* [EXERCISE REQUIREMENTS]:
Where a line of the entries holds the string "field", copy that line.

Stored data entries
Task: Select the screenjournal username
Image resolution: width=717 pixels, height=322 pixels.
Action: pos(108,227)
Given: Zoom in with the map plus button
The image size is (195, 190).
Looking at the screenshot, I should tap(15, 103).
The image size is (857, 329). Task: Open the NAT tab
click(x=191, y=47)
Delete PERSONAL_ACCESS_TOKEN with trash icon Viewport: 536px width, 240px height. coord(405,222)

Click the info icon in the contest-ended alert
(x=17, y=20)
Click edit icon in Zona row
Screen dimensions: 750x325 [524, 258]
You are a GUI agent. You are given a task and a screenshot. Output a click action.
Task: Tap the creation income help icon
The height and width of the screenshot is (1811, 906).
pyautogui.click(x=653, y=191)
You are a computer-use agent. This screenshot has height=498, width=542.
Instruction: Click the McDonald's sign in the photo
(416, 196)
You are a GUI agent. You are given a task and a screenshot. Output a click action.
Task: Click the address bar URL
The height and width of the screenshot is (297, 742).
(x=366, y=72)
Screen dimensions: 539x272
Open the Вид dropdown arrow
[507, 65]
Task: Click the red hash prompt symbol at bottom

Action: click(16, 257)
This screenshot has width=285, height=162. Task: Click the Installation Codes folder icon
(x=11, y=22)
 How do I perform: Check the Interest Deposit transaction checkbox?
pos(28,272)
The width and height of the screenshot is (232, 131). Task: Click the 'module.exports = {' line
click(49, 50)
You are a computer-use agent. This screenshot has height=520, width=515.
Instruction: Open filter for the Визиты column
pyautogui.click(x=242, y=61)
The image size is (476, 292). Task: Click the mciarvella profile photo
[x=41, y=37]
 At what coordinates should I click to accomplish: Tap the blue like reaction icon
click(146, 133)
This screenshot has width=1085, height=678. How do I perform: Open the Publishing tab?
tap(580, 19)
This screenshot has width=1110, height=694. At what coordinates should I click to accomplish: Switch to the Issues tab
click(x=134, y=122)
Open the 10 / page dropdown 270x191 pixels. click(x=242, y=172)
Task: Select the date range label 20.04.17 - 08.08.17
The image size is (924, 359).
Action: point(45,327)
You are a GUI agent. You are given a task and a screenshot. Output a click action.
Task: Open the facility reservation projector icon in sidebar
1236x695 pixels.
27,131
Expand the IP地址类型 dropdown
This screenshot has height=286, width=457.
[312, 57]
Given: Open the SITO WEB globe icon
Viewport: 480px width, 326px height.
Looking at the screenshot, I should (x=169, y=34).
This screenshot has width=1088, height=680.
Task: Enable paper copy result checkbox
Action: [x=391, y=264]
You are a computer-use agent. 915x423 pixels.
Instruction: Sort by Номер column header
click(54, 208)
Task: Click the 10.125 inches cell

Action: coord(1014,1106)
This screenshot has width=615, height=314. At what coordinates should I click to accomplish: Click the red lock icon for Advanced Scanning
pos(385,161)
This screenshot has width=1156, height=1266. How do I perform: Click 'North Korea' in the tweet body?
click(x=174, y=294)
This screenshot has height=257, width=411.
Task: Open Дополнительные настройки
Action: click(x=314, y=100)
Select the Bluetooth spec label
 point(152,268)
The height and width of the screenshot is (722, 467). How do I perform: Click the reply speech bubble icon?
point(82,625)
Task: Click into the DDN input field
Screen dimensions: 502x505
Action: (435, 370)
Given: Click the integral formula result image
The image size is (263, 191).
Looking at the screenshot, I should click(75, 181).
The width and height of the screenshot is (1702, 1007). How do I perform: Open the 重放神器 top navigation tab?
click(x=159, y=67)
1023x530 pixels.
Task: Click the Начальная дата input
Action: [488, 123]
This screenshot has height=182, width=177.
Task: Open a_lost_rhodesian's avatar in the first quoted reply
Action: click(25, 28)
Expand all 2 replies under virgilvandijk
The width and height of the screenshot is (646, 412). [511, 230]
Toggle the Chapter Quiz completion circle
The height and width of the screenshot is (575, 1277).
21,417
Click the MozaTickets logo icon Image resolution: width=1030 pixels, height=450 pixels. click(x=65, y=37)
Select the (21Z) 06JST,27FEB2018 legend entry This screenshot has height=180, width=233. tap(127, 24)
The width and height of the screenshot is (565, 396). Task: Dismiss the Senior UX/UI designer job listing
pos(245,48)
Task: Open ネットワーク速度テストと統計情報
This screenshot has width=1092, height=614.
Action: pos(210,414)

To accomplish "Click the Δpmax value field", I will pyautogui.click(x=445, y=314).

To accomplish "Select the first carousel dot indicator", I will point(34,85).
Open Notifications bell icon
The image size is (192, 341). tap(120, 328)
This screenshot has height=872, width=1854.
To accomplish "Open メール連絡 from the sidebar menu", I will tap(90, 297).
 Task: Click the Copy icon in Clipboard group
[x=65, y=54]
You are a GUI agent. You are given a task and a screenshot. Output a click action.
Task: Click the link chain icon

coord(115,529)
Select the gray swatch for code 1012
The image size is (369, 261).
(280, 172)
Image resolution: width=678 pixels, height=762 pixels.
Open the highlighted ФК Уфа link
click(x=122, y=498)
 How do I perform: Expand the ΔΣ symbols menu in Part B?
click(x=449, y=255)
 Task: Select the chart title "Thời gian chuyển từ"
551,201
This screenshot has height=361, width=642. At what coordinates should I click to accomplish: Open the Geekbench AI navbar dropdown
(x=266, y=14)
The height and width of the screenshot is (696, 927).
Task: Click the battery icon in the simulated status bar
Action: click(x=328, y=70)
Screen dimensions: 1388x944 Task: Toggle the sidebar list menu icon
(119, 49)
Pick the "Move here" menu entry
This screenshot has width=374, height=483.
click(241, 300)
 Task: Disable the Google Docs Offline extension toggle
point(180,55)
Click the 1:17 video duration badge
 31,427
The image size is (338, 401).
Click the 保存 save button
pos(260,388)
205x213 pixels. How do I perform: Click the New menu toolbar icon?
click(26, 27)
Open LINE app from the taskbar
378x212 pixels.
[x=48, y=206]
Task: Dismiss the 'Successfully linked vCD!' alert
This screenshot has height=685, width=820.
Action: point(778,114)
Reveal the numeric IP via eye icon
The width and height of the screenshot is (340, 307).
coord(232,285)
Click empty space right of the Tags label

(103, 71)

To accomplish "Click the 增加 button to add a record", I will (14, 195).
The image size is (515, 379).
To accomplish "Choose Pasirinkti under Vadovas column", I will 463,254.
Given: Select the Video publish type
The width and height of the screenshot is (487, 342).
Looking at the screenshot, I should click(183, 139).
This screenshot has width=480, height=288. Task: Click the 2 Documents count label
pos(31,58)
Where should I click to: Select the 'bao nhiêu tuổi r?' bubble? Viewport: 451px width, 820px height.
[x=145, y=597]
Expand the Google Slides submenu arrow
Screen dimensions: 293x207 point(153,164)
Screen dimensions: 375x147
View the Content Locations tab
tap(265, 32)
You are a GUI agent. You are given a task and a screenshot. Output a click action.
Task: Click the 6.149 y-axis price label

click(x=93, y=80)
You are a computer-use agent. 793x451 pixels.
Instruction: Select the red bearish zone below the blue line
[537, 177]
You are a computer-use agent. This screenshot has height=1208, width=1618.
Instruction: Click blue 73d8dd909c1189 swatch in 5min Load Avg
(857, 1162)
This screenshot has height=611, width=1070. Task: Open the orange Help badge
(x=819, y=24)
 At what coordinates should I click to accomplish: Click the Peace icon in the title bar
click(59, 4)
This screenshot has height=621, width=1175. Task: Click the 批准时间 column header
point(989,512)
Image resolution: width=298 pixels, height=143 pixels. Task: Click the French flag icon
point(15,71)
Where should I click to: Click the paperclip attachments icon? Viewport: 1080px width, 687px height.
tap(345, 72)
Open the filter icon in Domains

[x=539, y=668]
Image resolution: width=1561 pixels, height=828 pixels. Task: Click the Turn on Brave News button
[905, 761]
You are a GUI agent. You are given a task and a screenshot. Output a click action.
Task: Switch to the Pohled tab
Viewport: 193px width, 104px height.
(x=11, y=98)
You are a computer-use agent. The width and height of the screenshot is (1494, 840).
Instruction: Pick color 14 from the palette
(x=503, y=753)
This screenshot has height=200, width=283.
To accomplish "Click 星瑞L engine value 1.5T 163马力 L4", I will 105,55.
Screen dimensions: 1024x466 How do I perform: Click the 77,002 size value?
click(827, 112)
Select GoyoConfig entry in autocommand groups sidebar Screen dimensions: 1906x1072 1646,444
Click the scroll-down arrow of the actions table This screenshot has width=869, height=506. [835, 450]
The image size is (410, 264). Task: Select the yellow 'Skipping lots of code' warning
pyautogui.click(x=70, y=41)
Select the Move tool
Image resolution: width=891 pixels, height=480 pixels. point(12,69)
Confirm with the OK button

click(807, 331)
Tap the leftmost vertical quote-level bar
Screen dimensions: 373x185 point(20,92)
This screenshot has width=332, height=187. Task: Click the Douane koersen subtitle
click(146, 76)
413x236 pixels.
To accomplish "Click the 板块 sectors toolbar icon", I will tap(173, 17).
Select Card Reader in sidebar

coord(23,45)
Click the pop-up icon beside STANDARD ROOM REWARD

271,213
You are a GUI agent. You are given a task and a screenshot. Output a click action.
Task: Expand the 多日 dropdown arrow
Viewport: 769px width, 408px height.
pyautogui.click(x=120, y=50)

* [RESPONSE BOX]:
Task: Click into the DDN input field
To accomplish "Click the Δpmax value field", I will pyautogui.click(x=445, y=314).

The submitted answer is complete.